YOUR TASK: Once the line containing "Task: Click JTBC G&S for the 대전 match" is found in the data below, output that line and every line after it through the last, unchanged and with nothing else.

····················

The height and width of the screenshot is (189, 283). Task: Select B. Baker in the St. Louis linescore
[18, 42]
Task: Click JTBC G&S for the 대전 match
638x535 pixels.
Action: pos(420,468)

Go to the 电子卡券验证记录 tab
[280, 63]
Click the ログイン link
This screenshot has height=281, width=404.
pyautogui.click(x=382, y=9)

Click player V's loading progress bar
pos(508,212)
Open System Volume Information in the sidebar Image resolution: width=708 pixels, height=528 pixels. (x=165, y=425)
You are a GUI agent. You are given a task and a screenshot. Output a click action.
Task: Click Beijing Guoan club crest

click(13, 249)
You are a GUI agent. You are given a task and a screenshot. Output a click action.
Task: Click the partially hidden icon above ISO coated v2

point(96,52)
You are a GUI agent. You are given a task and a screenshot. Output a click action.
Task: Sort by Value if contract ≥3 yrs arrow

····················

WRITTEN REPLY:
Task: Click JTBC G&S for the 대전 match
638x535 pixels.
Action: pos(420,468)

Go to the 电子卡券验证记录 tab
[280, 63]
Click the ログイン link
This screenshot has height=281, width=404.
pyautogui.click(x=382, y=9)

Click player V's loading progress bar
pos(508,212)
Open System Volume Information in the sidebar Image resolution: width=708 pixels, height=528 pixels. (x=165, y=425)
You are a GUI agent. You are given a task and a screenshot. Output a click action.
Task: Click Beijing Guoan club crest

click(13, 249)
You are a GUI agent. You are given a task and a screenshot. Output a click action.
Task: Click the partially hidden icon above ISO coated v2

point(96,52)
You are a GUI agent. You are given a task and a screenshot. Output a click action.
Task: Sort by Value if contract ≥3 yrs arrow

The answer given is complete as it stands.